Deux histoires de soldats du futur dans des guerres aussi absurdes qu'éternelles, deux histoires d'humains si intimement liés à des éléments cybernétiques ajoutés que les frontières entre meatware et hardware finissent par se brouiller, deux histoires d'éléments IA dotés d'une très grande autonomie dans leurs interactions avec ces humains qui étaient censés les contrôler.
Ce qui les différencie est le ton : résolument tragique pour le Reynolds, caustique, ironique et finalement presque optimiste pour le Palmer. L'humour de situation et le réconfort d'un bon repas au milieu d'une boucherie cybertechnologique, c'est peut-être ça le solarpunk lisible.
Jeffty a cinq ans, de Harlan Ellison, prix Hugo et Nebula et Locus, est un classique : l'histoire de Jeffty, le garçon qui ne dépassera jamais l'âge de cinq ans alors que les années passent et que le monde avance autour de lui, racontée par son ami, le narrateur, qui lui vieillit normalement comme nous tous.
Publiée en 1977, nostalgique d'un passé sans doute plus apaisé, comme d'autres textes d'Ellison ou nombre des textes de Stephen King, Jeffty a cinq ans est une mise en garde contre la nostalgie qui bloque dans le passé et empêche d'entrer vraiment dans le présent, une représentation de la monstruosité (perçue, vécue, par les parents atterrés de Jeffty) qui résulte de la mise entre parenthèse du temps. Jeffty et sa radio qui passe de vieux feuilletons radiophoniques c'est Christine et son autoradio qui ne diffuse que de vieilles chansons : sous la beauté, un monstre.

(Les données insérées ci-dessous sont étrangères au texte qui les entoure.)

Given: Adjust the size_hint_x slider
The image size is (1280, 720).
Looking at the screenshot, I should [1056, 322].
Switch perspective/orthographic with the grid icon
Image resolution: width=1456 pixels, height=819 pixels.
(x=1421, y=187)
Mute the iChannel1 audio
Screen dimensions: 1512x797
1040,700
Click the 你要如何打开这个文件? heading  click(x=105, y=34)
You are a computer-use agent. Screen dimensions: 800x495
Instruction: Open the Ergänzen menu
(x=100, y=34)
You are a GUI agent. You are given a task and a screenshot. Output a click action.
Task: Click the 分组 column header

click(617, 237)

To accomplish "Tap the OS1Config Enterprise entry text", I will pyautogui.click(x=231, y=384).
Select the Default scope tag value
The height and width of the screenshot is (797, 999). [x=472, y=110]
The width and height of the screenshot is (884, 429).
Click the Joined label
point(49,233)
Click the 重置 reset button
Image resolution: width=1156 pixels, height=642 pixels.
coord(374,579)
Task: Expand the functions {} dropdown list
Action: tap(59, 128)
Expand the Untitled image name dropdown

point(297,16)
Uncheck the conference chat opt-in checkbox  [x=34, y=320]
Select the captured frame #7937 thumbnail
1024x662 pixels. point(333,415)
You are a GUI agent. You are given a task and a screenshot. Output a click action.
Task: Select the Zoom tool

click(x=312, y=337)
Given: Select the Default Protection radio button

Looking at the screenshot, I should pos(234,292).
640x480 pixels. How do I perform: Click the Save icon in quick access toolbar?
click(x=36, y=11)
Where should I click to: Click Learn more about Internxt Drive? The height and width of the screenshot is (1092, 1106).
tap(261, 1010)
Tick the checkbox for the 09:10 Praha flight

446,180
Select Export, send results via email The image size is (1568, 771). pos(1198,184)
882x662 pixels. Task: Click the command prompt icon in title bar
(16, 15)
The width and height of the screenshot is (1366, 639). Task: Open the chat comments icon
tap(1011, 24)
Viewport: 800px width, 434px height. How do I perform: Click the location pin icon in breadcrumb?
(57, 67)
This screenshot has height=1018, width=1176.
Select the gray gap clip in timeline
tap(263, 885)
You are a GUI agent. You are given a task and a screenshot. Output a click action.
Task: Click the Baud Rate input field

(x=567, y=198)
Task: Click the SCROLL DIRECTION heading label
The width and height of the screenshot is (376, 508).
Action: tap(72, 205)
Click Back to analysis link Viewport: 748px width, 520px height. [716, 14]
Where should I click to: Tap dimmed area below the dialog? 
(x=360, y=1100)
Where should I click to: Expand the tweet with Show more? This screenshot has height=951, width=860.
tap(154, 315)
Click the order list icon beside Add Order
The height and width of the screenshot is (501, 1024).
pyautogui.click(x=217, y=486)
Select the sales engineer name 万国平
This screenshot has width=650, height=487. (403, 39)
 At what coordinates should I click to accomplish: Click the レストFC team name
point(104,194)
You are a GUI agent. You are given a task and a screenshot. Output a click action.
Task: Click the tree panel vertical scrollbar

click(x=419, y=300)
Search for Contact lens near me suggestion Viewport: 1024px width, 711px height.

Enfin Thomas Day, serial novelliste de Bifrost, propose L'âge des tempêtes, l'histoire d'un sexothérapeute, dans un monde à venir qui reproduit en les amplifiant les troubles et fractures du nôtre. Un Âge des tempêtes dont le titre répond, 17 ans après et alors qu'on sait chaque jour un peu mieux depuis le 1er août 1914 que le progrès technique n’engendre pas le progrès civilisationnel, à L'âge des lumières de Ian R. MacLeod (que Thomas Day connaît bien).